Segment Open

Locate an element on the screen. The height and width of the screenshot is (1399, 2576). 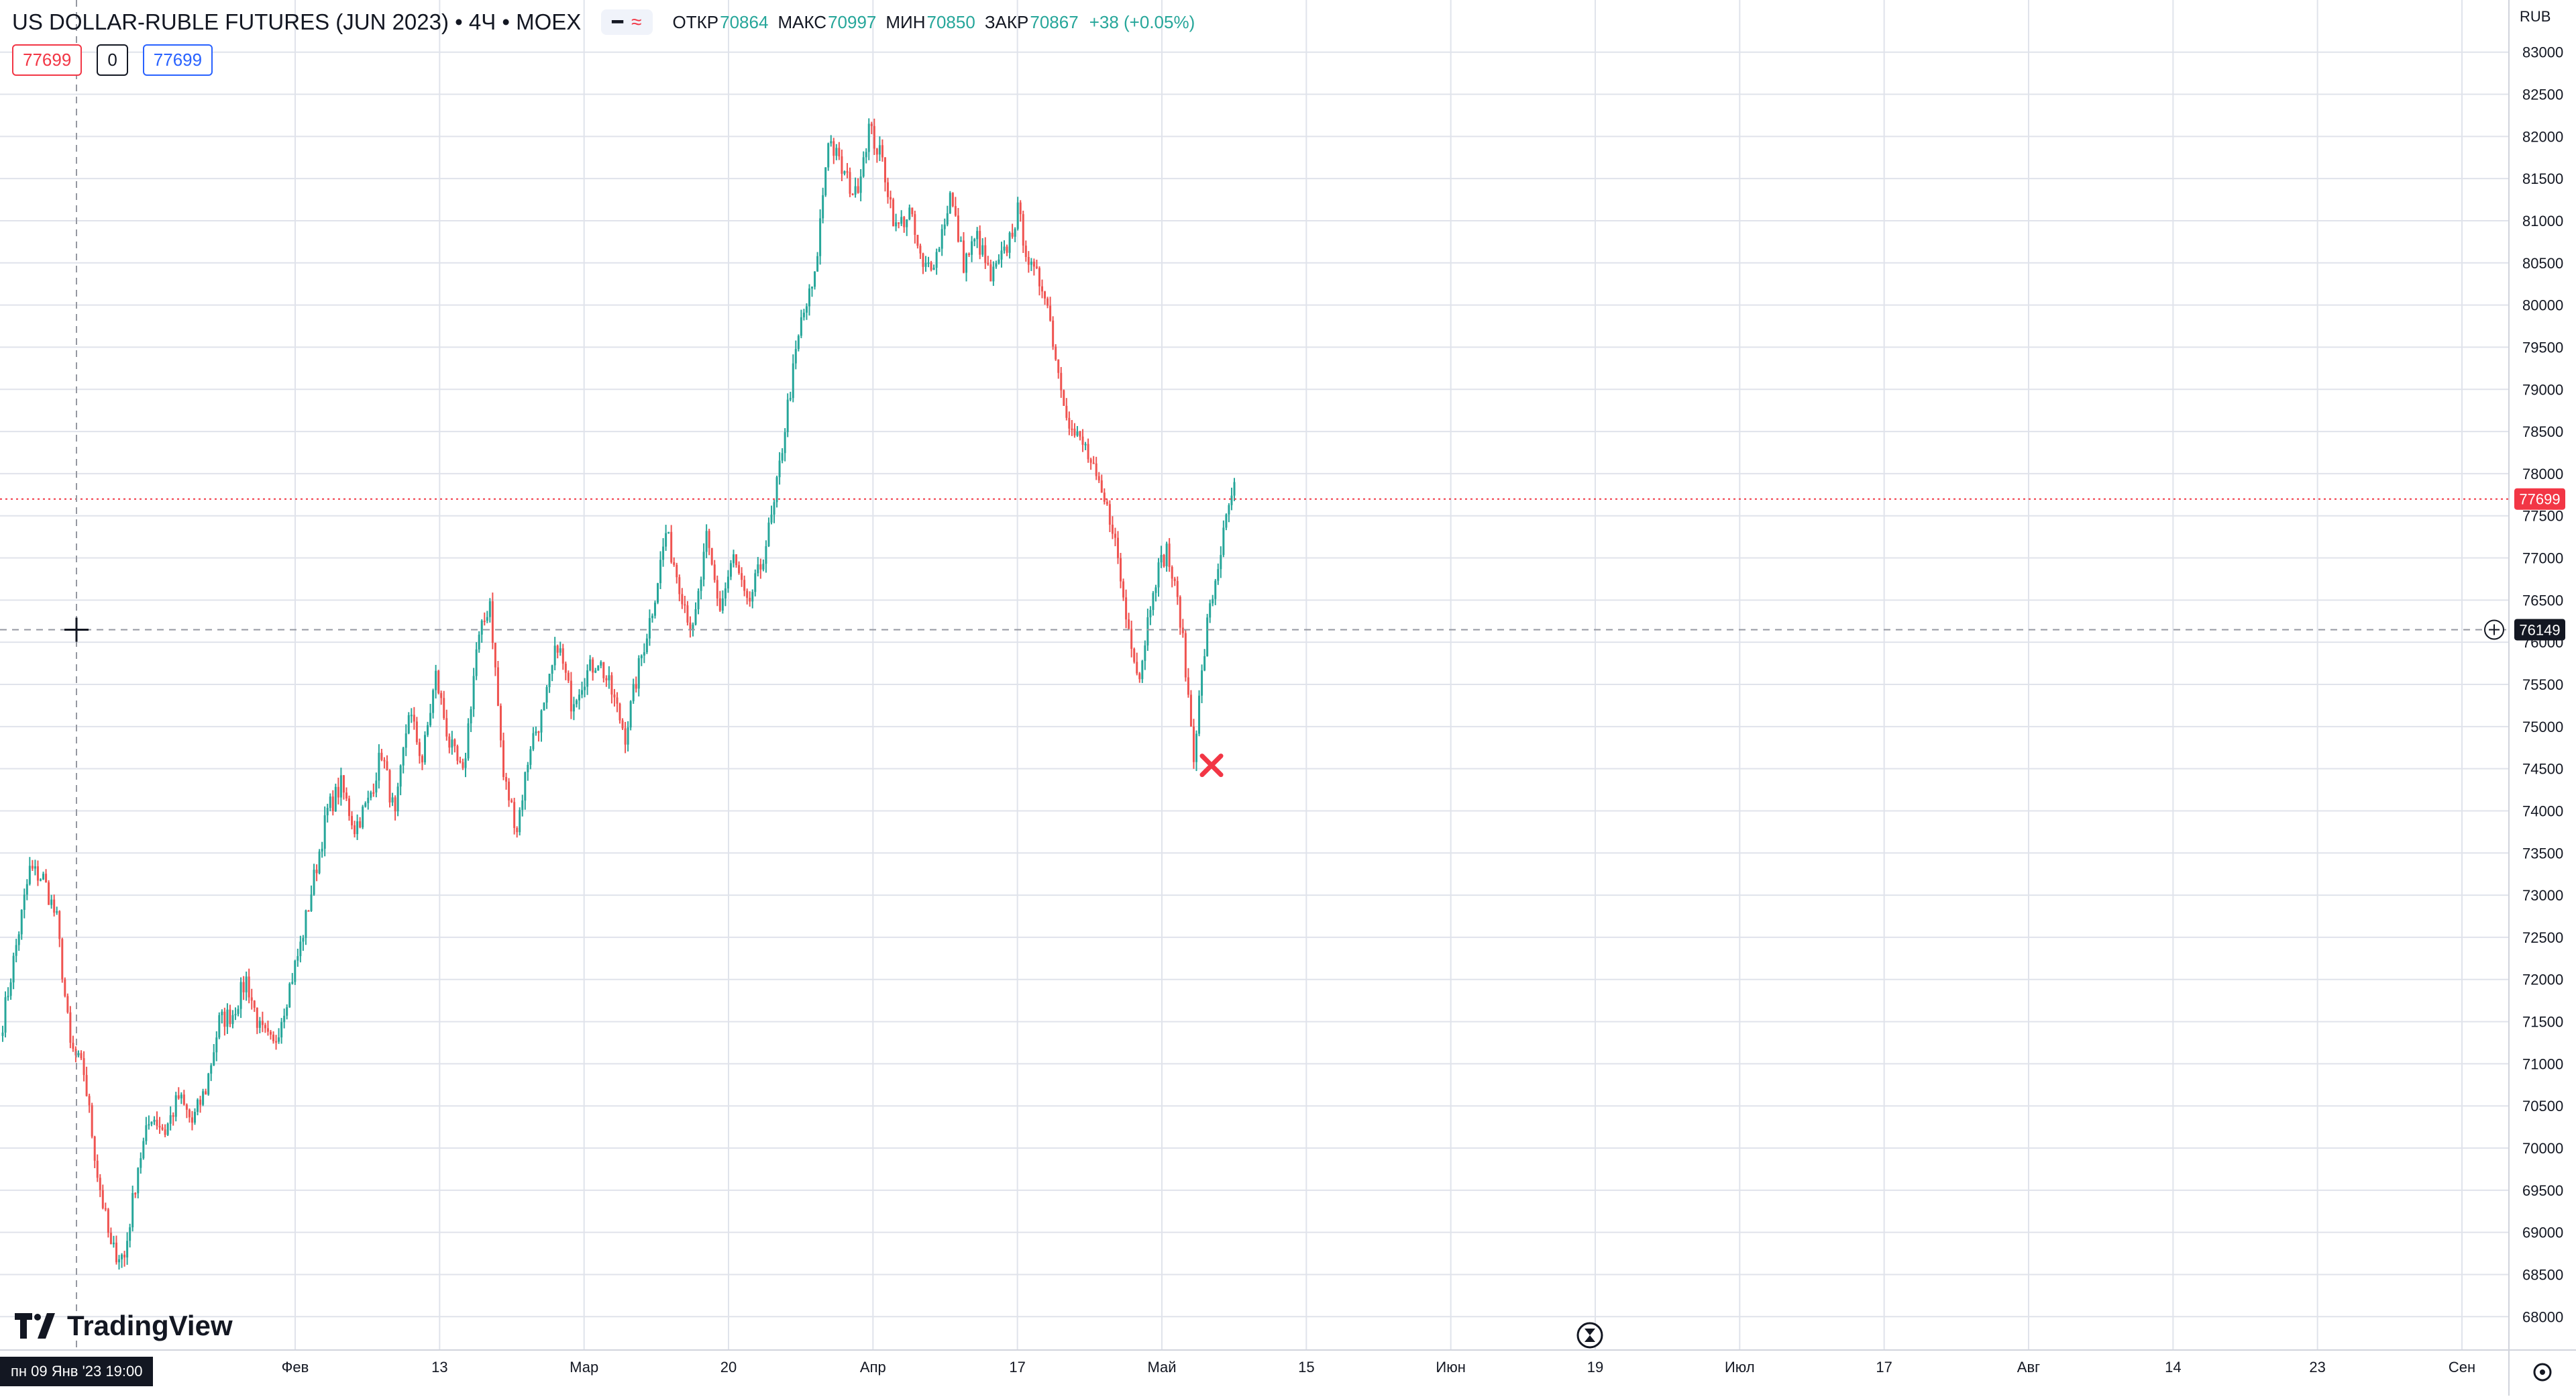
wave-icon: ≈ is located at coordinates (636, 22).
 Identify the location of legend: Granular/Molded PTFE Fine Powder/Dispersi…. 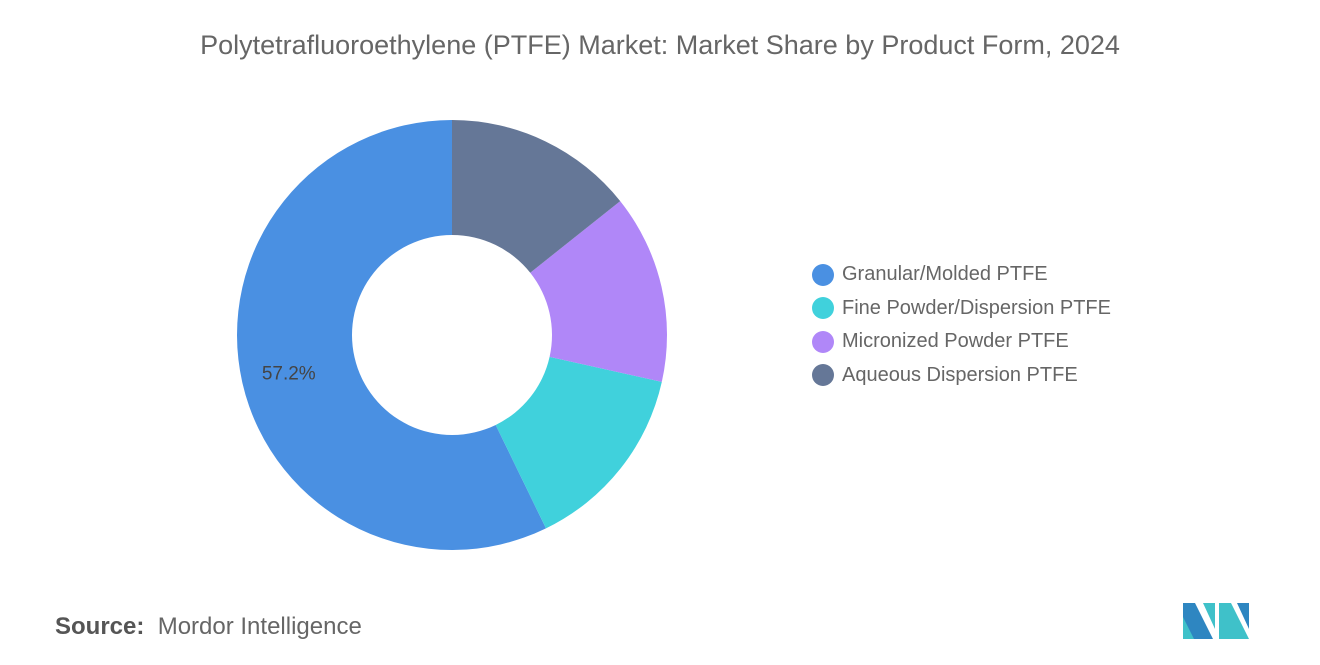
(962, 325).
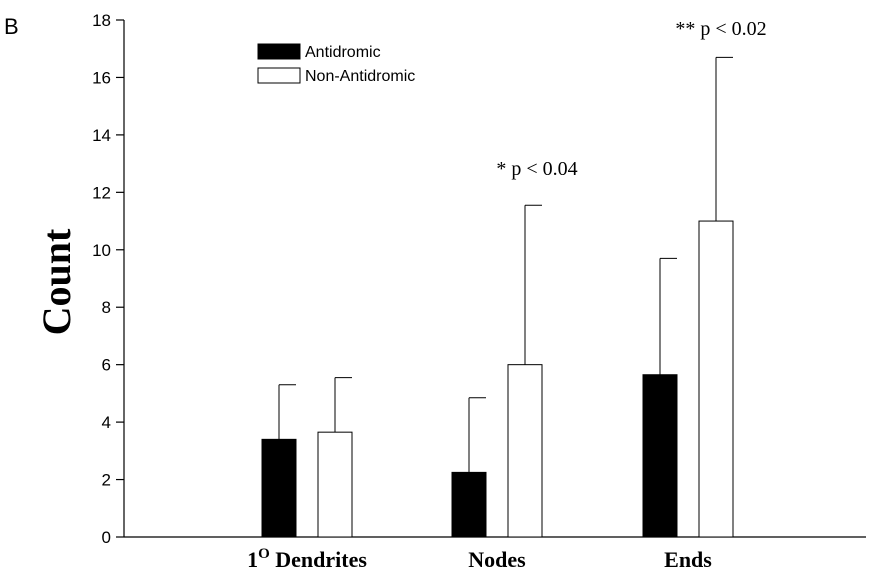  Describe the element at coordinates (56, 282) in the screenshot. I see `y-axis-label: Count` at that location.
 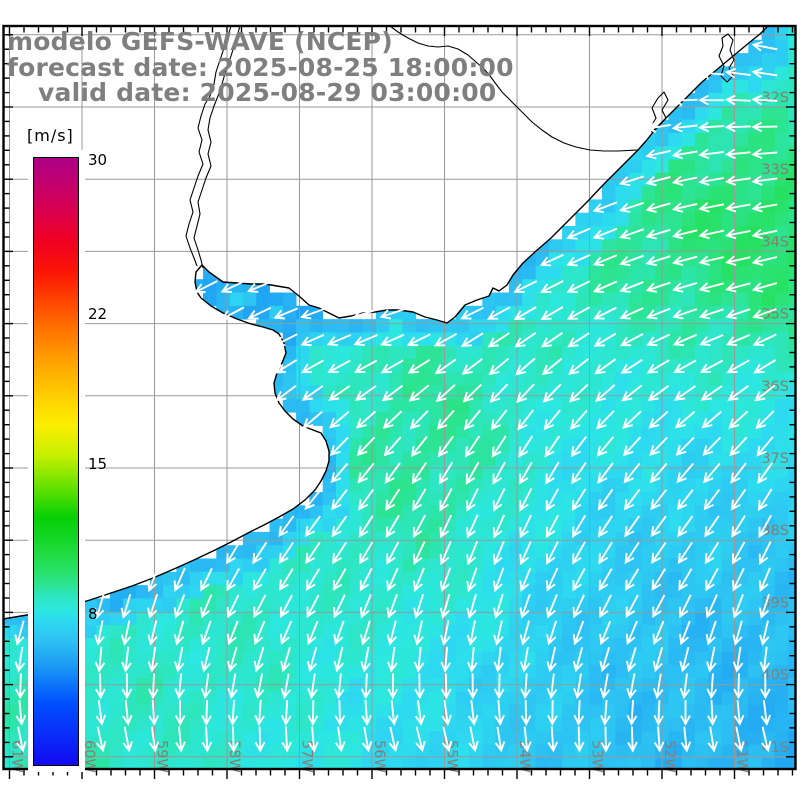 I want to click on lon-label-57W: 57W, so click(x=307, y=756).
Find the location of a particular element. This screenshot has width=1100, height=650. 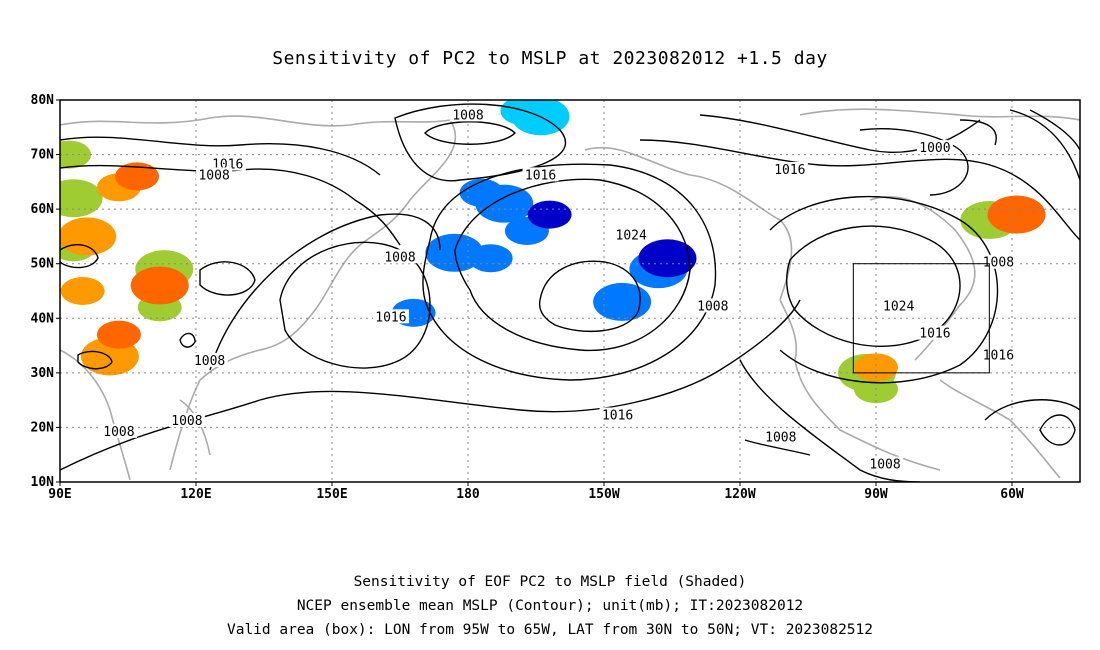

lat-tick-label: 70N is located at coordinates (43, 156).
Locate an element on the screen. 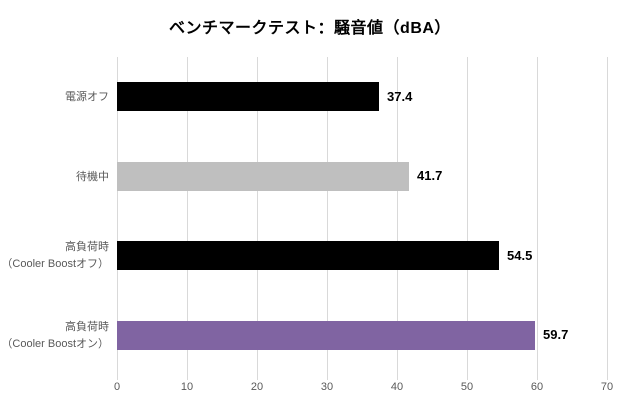 The width and height of the screenshot is (620, 405). x-axis-label: 40 is located at coordinates (397, 387).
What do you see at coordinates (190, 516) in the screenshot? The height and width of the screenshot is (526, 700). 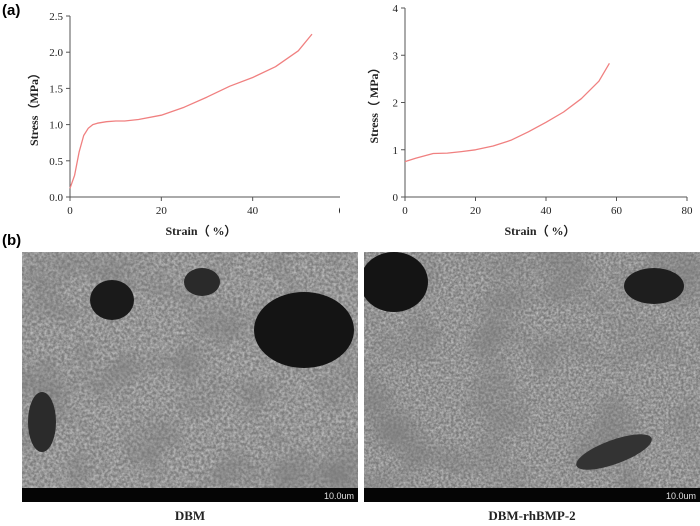 I see `caption-dbm: DBM` at bounding box center [190, 516].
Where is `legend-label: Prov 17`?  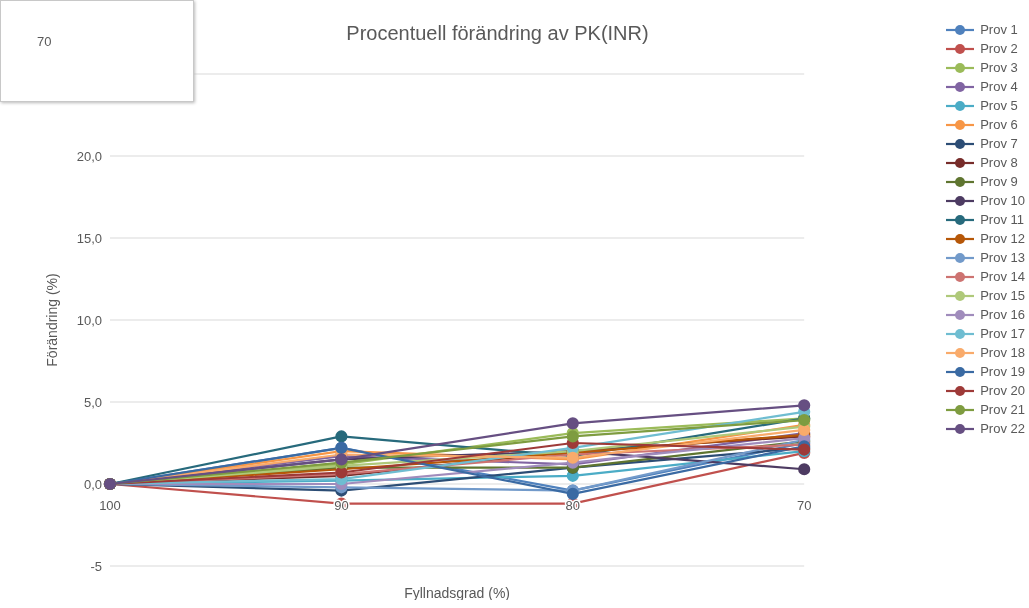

Segment Closed

* Your assignment *
Copy the entries above word for word, from the start of the entries through the line containing "I want to click", and omit the pictures.

* Response for this exercise *
Locate an element on the screen. The height and width of the screenshot is (1399, 2576). 
wave-icon: ≈ is located at coordinates (636, 22).
 Identify the location of legend: Granular/Molded PTFE Fine Powder/Dispersi…. 
(962, 325).
  Describe the element at coordinates (56, 282) in the screenshot. I see `y-axis-label: Count` at that location.
  I want to click on lon-label-57W: 57W, so click(x=307, y=756).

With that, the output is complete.